取り組む課題 →
A) 第0世代暗視装置の文章を読み、次の問いに答えなさい。
(i) この装置で二組セットにして運用する必要があった装置は何か。
(ii) 重い積層バッテリーを持ち歩かなければならなかったのは、何が高い電圧を必要とするためか。
(iii) 赤外線フィルタは何のためのものか。
B) 第0世代暗視装置の文章を、その最後の文の後から書き続けなさい。

提示文 →
近赤外線は、人間の[[目]]では知覚できないものの、それ以外の点では、可視光線とほとんど変わらない特性を備える。従って、第0世代暗視装置の基本的な原理としては、通常の照明の代わりに近赤外線ライトで対象を照らしだして、その反射光を暗視装置で捉え、知覚できるように変換することになる。そのため、「照射装置」と「受像装置」の二組をセットで運用する必要があり、イメージ増幅管が高い電圧を必要とするために、動作電力源として重い積層バッテリーもセットで持ち歩かなければならなかった。仕組みとしては光学式のスコープに赤外線フィルタを付けただけのもので、バッテリーは赤外線ライトのためだと誤解されることがあるが、ライトの電源としてはそれほど大きなものが必要なわけではない。反射してきた赤外線を赤外線フィルタ越しに見ても人間の目には見えない。赤外線フィルタはライトから可視光線が出ないようにするためのものである。

提供データ →
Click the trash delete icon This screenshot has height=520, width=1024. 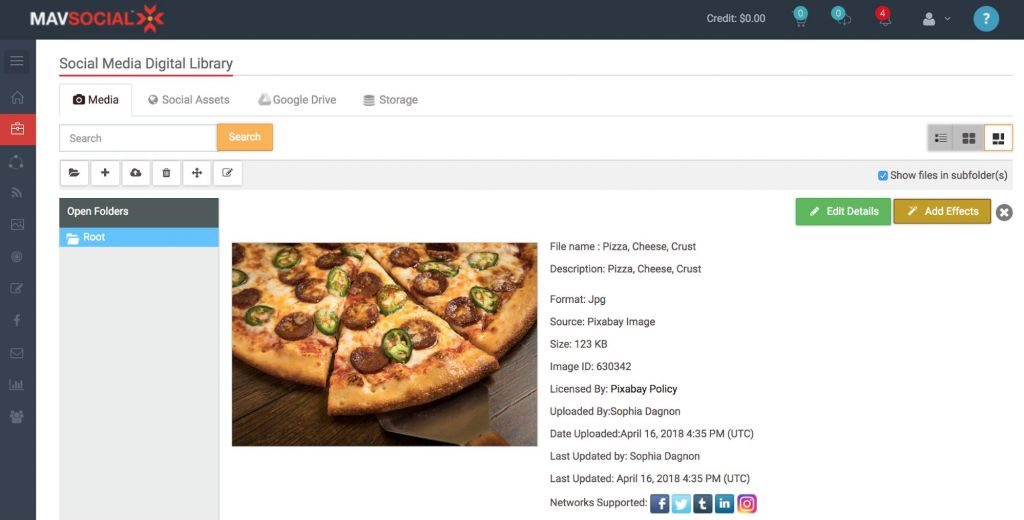(166, 173)
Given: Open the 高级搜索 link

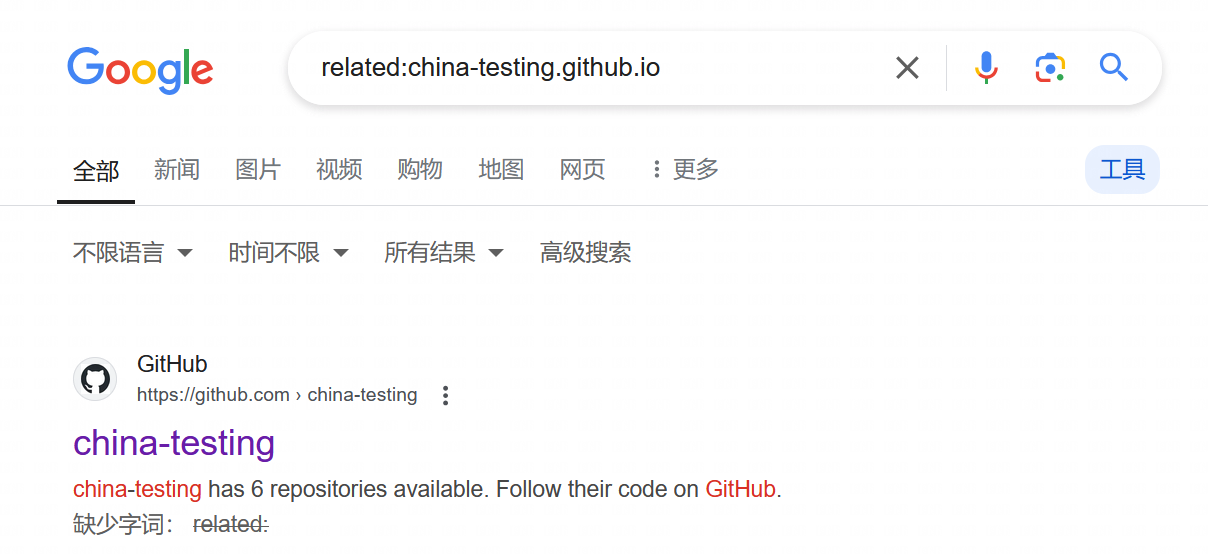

課題別の解答 →
A)
(i) 「照射装置」と「受像装置」
(ii) イメージ増幅管
(iii) ライトから可視光線が出ないようにするため

B)
 
この種の暗視装置は、[[第二次世界大戦]]中にドイツ軍が[[パンター戦車]]搭載用として、世界で初めて実用化に成功した。また個人用としては、大戦末期の[[1945年]]に[[ドイツ軍]]が実用化した「ZG1229 Vampir(ヴァンピール:「[[吸血鬼]]」の意)」が最初のものである。これは[[StG44 (突撃銃)|StG44]]に装着して使用されるアクティブ赤外線方式の暗視スコープであり、有効距離は100mほどしかなかった。後に[[アメリカ軍]]でも[[U.S.M1カービン|M3カービン]]として同様の装置が実用化され、[[ベトナム戦争]]のころまで使用されていた。M3カービンは、銃を含めたシステム一式の重量が14 kg14kgもあり大変に重くてかさばる装備だった。重量の半分以上は[[バッテリー]]であるため、後年になるほどバッテリーの小型化による重量軽減が進むが、それでもかなり重い装備であることに変わりなかった。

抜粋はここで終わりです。